### The data
^^^^^^^^^^^^^^^^

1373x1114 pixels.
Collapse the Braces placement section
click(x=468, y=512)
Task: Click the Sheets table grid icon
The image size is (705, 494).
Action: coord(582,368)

^^^^^^^^^^^^^^^^

### What to produce
All lines of the data are to be repeated exactly as they stand.

### Task result
1373x1114 pixels.
Collapse the Braces placement section
click(x=468, y=512)
Task: Click the Sheets table grid icon
The image size is (705, 494).
Action: coord(582,368)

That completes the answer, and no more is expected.